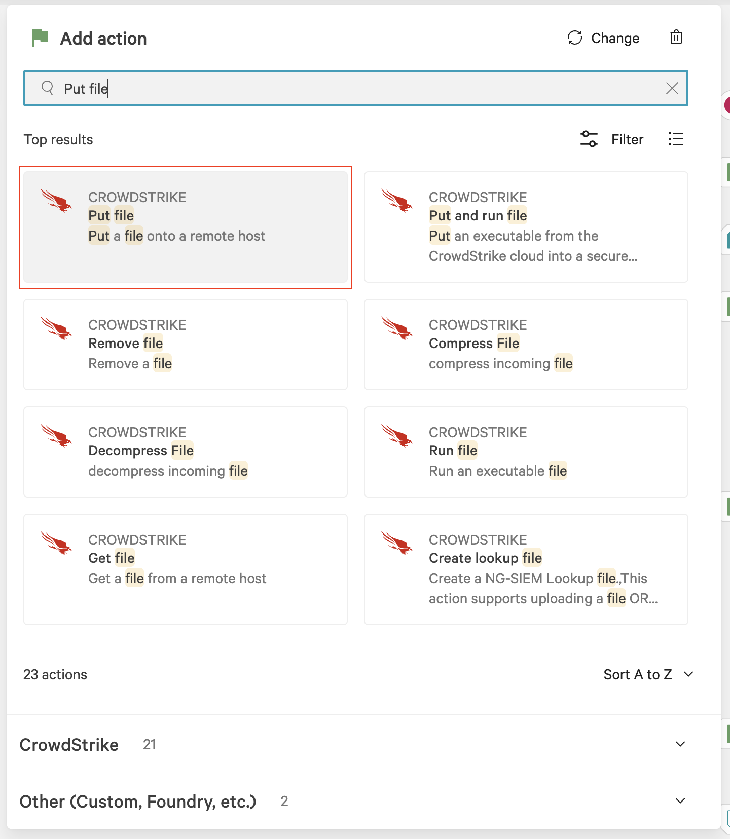Click falcon logo on Run file card
Image resolution: width=730 pixels, height=839 pixels.
click(x=397, y=436)
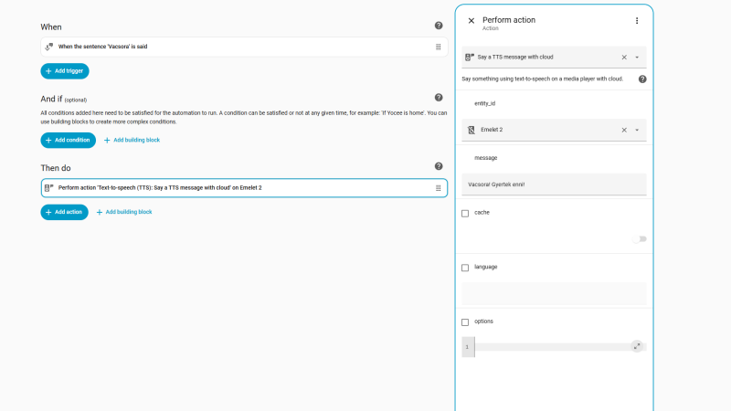Image resolution: width=731 pixels, height=411 pixels.
Task: Close the Perform action panel
Action: [x=471, y=20]
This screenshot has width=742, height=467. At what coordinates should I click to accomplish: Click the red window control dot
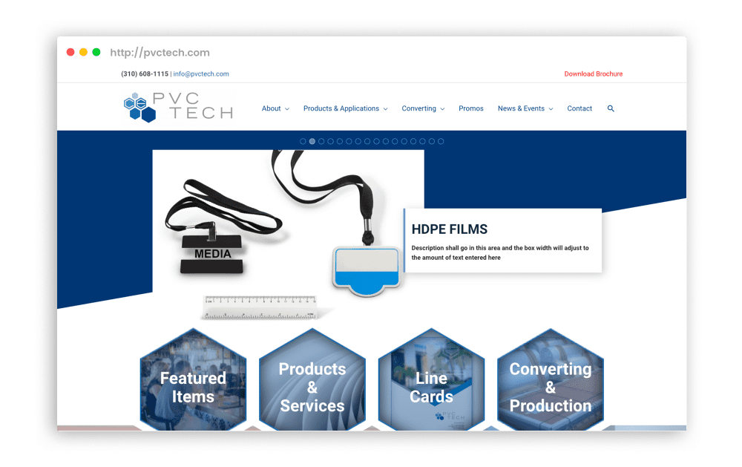click(x=70, y=52)
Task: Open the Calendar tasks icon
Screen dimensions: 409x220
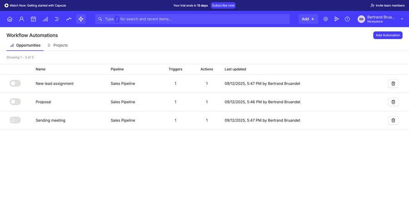Action: coord(33,19)
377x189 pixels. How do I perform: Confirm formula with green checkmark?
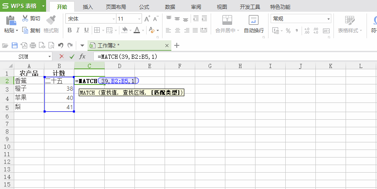pyautogui.click(x=72, y=56)
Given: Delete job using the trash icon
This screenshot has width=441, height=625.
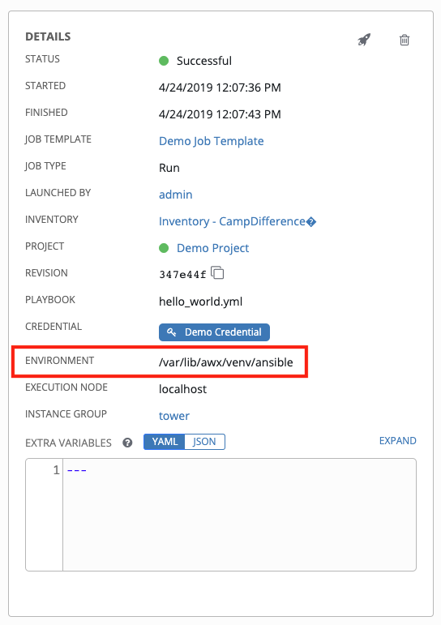Looking at the screenshot, I should click(x=405, y=40).
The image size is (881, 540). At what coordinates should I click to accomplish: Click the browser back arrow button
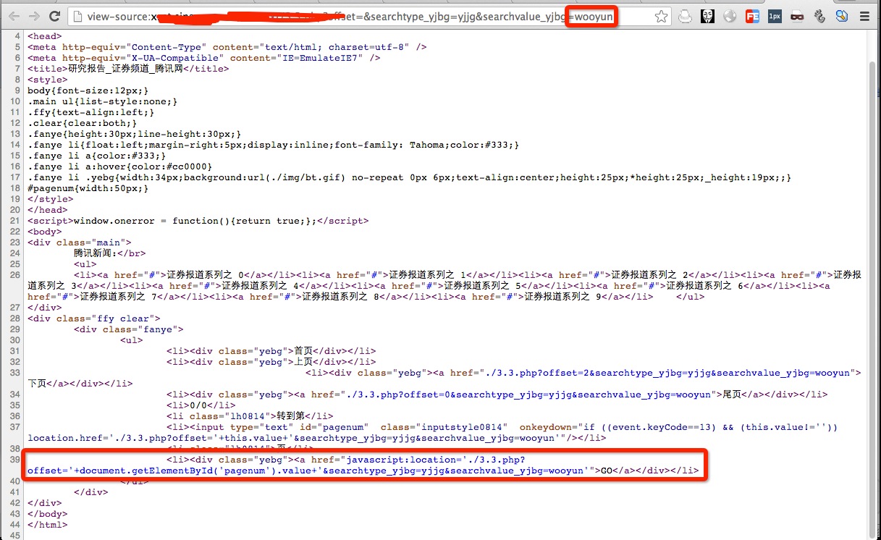click(x=13, y=16)
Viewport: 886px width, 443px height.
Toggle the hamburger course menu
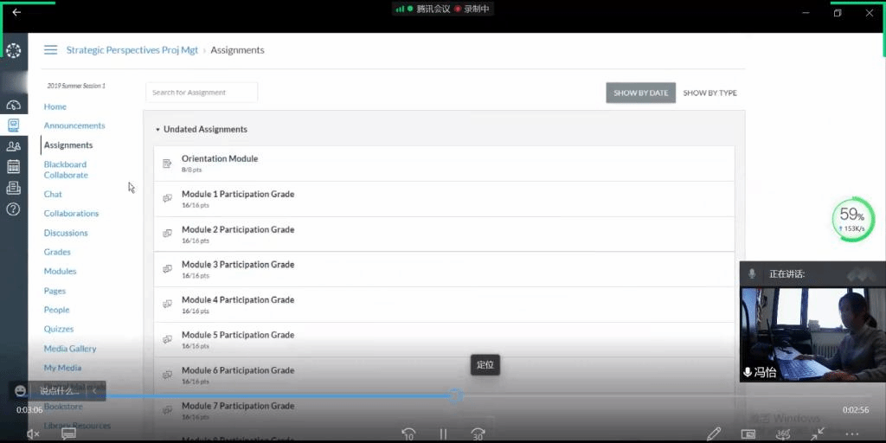pyautogui.click(x=50, y=50)
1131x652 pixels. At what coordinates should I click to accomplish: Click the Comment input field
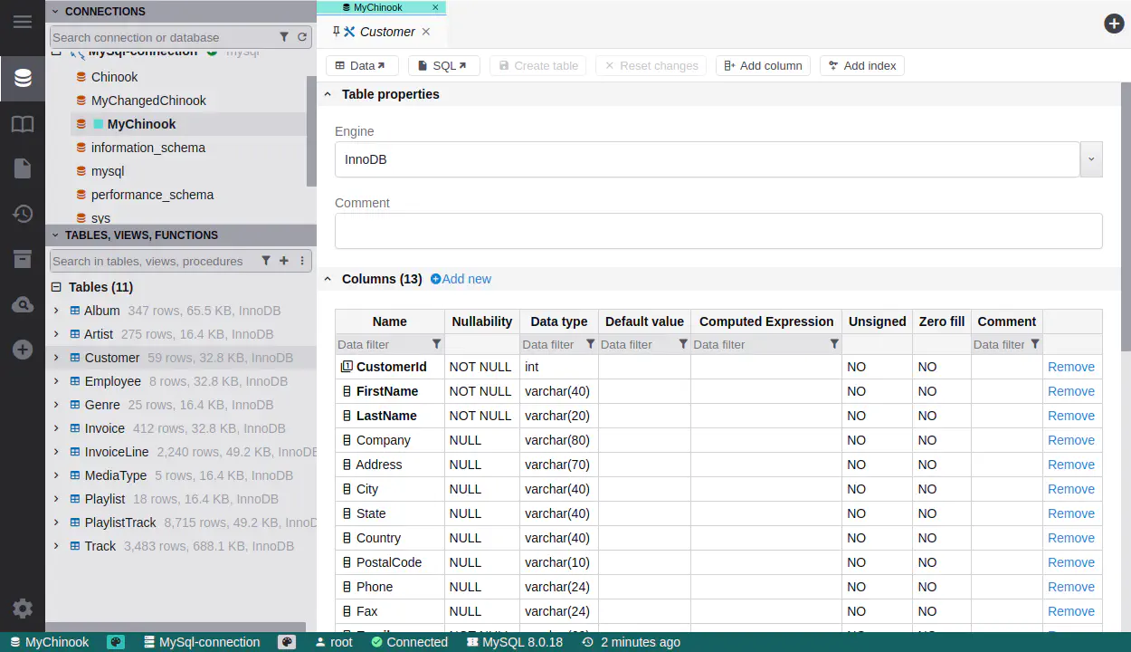click(718, 231)
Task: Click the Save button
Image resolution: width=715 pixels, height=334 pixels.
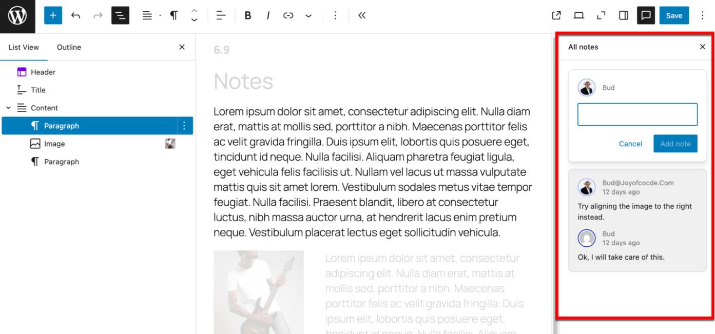Action: tap(674, 15)
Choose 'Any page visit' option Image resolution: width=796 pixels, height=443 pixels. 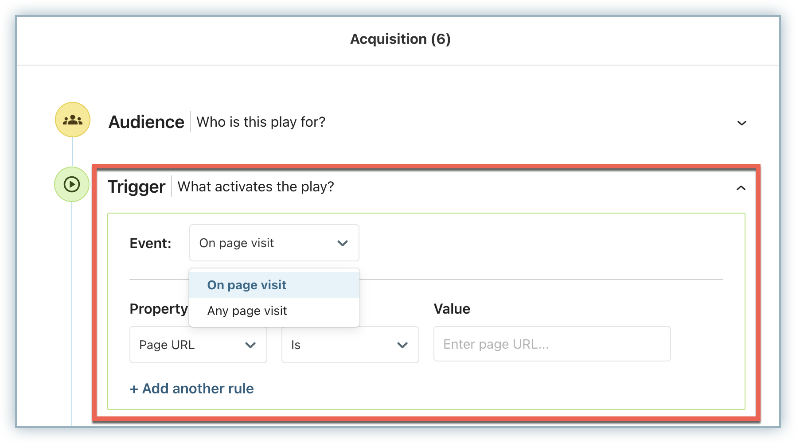247,311
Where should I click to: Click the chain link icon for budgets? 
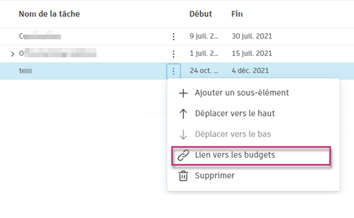(x=183, y=155)
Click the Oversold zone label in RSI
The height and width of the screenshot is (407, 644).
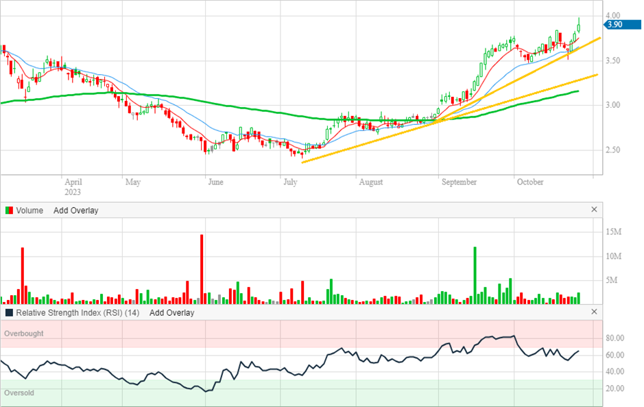[19, 393]
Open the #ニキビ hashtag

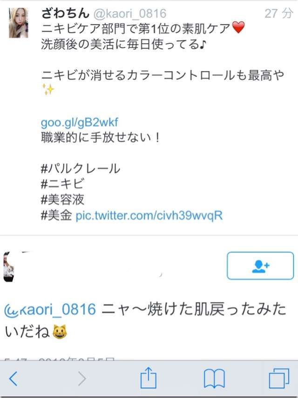62,184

→ **Problem to work on**
The lines to reproduce run from the one above containing "Task: Open the Calendar tasks icon" through the one containing "Given: Delete job using the trash icon". Copy them exactly and leave out all pictures.

→ **Solution below**
Task: Open the Calendar tasks icon
Screen dimensions: 409x220
Action: coord(33,19)
377x189 pixels. How do I perform: Confirm formula with green checkmark?
pyautogui.click(x=72, y=56)
Given: Delete job using the trash icon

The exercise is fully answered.